No ano de 1873, o estadista alemão Otto von Bismarck tentou estabelecer um acordo para a formação da Liga dos Três Imperadores. Esse acordo visava alinhar os interesses entre a Alemanha, a Rússia e o Império Austro-Húngaro. Entretanto, a discordância da Rússia frente à dominação austríaca na região dos Bálcãs logo inviabilizou a consolidação desta liga, desfeita em 1878. Tempos depois, a Alemanha visou formar um outro pacto com a criação da Tríplice Aliança.

Dessa forma, no ano de 1882, Alemanha, Império Austro-Húngaro e Itália formaram essa nova frente de cooperação política e militar. A aliança entre austríacos e alemães se dava por conta da proximidade de seus interesses econômicos. De outro lado, a Itália buscava meios para impulsionar seu mercado na esperança de conquistar novos territórios a partir de sua entrada na Tríplice Aliança. Logo em seguida, a mobilização desses países preocupou as demais nações européias.

A Inglaterra, tradicional força do capitalismo industrial, observou com apreensão o crescimento do dinâmico e avançado parque industrial alemão. Ao mesmo tempo em que os alemães se mostravam como grandes concorrentes comerciais, também preocupavam a Inglaterra com seu interesse em formar uma opulenta frota naval. Dessa maneira, a Alemanha também dava sinais de que seu projeto de expansão seria sustentado por um temível reforço militar.

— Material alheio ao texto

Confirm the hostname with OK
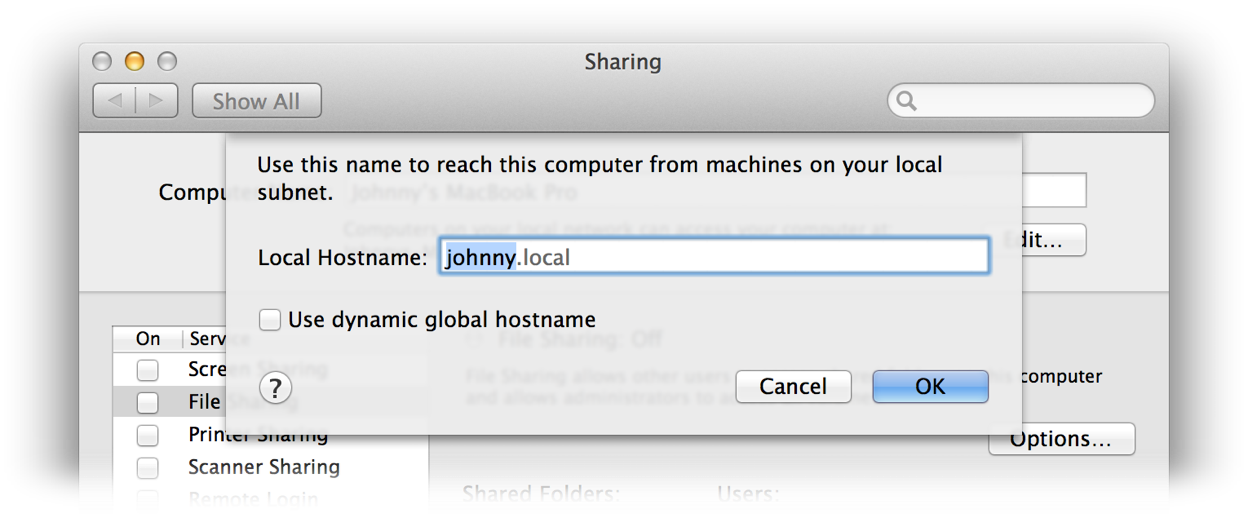This screenshot has height=515, width=1248. 930,387
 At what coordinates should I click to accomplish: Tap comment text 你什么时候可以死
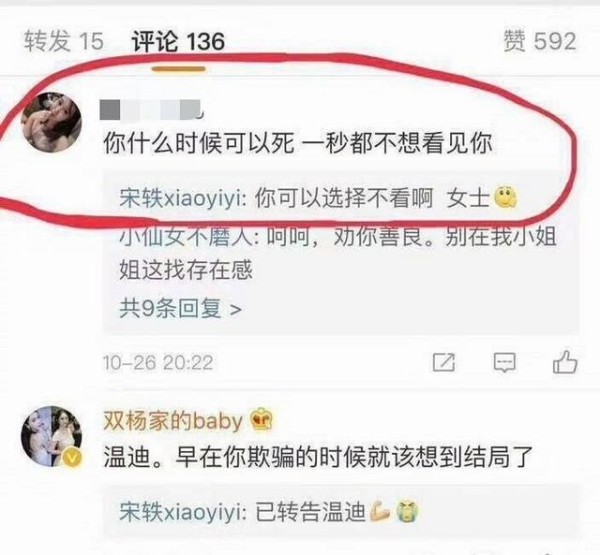click(x=199, y=144)
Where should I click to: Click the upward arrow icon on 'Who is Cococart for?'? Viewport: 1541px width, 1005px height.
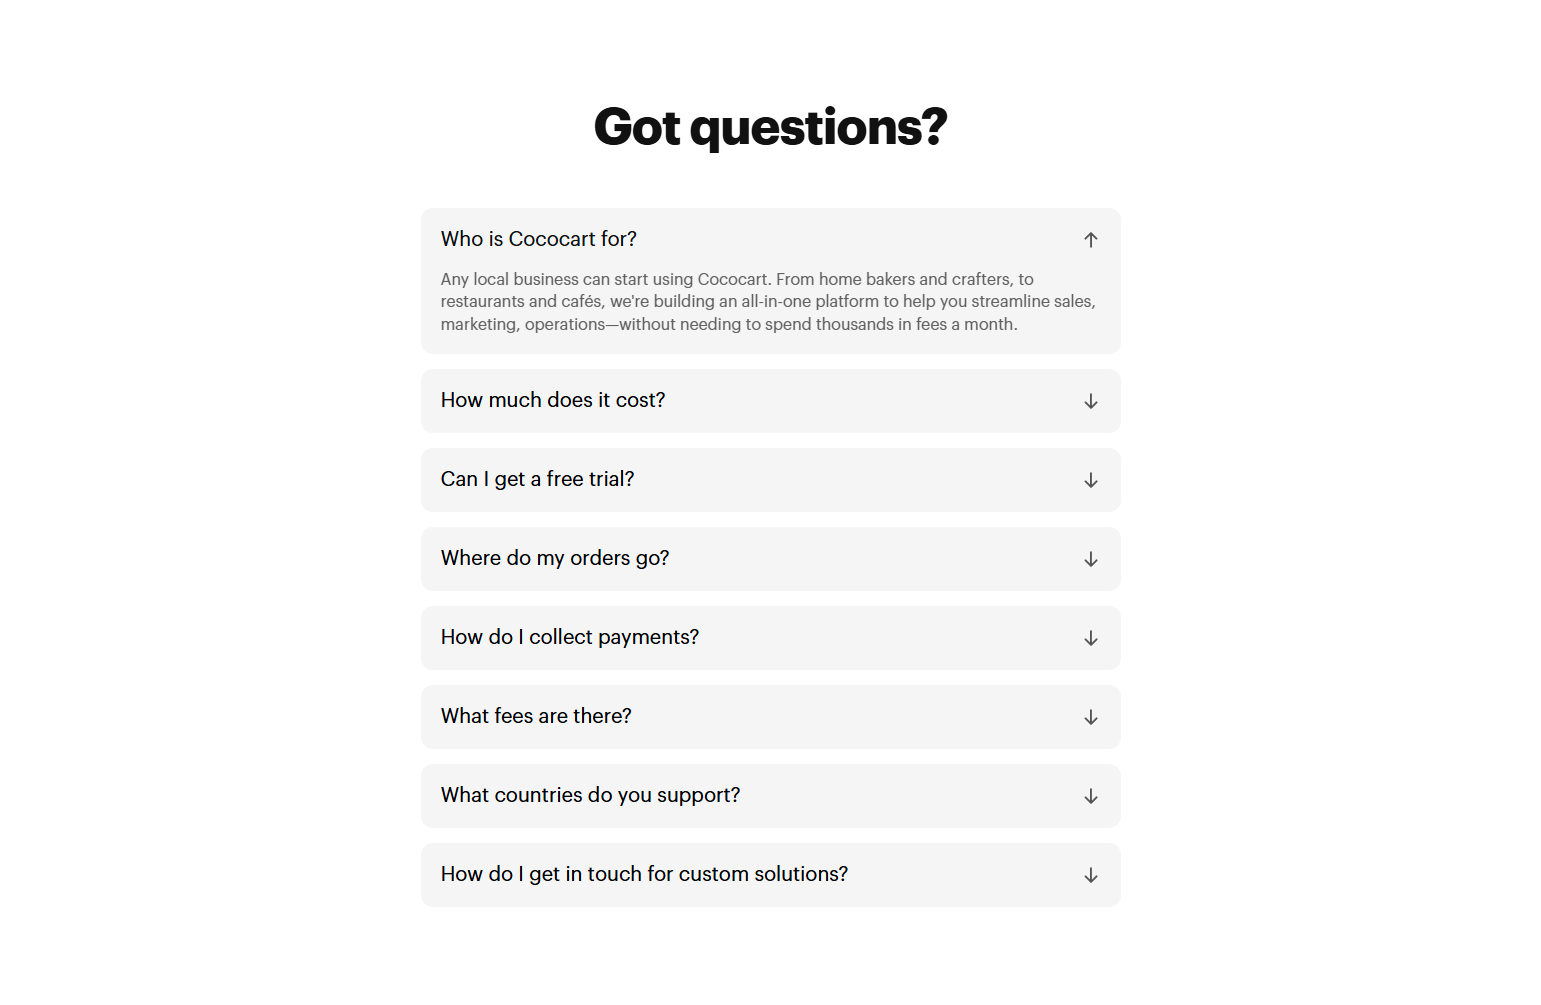[x=1090, y=240]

Ao mesmo tempo, a França tinha interesses em fazer oposição à expansão econômica alemã, que ganhou forças logo depois de derrotar os franceses na Guerra Franco-Prussiana e controlar as províncias francesas da Alsácia e da Lorena. Antes de se aproximarem dos ingleses, o governo francês já havia estabelecido – em 1894 – acordos com a Rússia, que fazia franca oposição à dominação austríaca nos Bálcãs. Logo em seguida, franceses e ingleses entraram em acordo com a assinatura da Entente Cordiale.

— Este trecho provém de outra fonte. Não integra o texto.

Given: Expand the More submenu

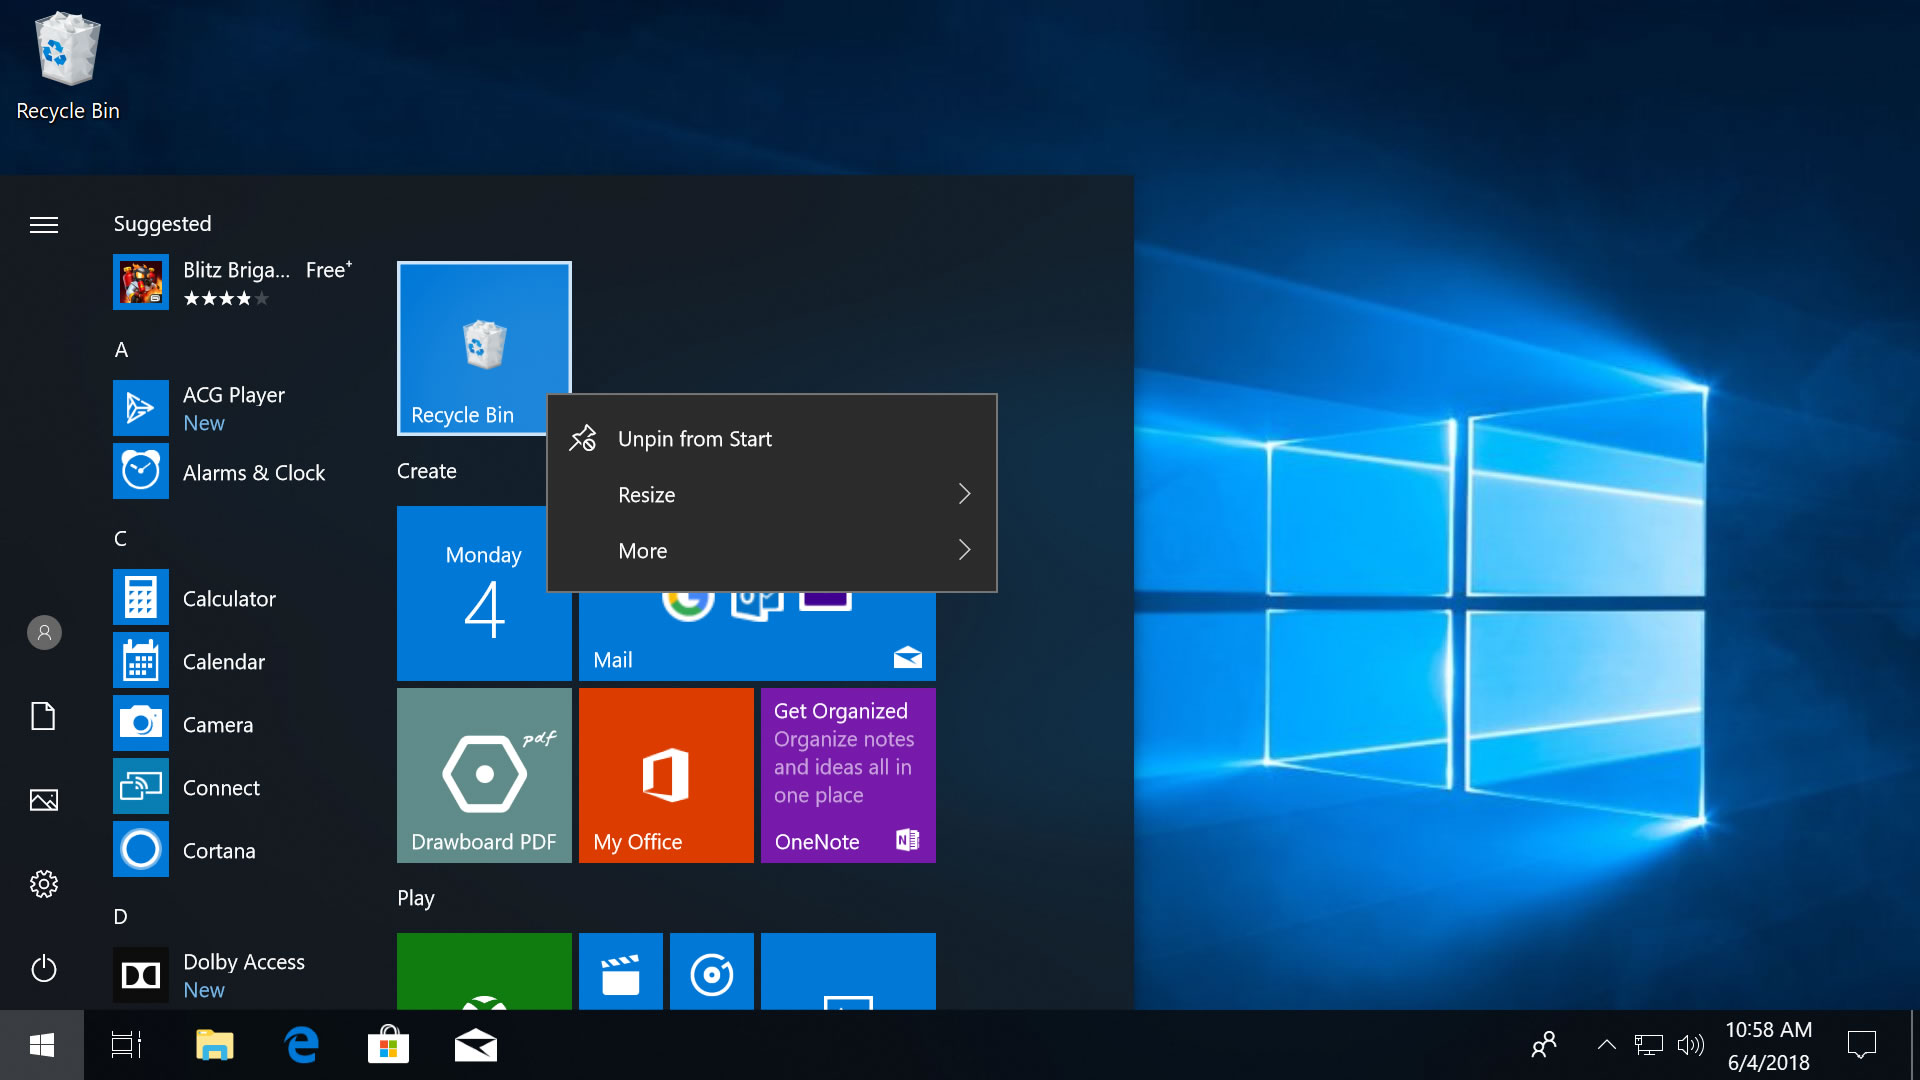Looking at the screenshot, I should (643, 550).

Em 1907, Rússia, Inglaterra e França traçaram os últimos acordos que deram origem à chamada Tríplice Entente. Dessa forma, duas alianças militares polarizavam as disputas da época e, com isso, deixavam clara a idéia de que o menor desentendimento poderia ser justificativa suficiente para que um grande conflito acontecesse. A motivação veio somente em 1914, quando o Império Austro-Húngaro declarou guerra contra a Sérvia após o assassinato do arquiduque Francisco Ferdinando.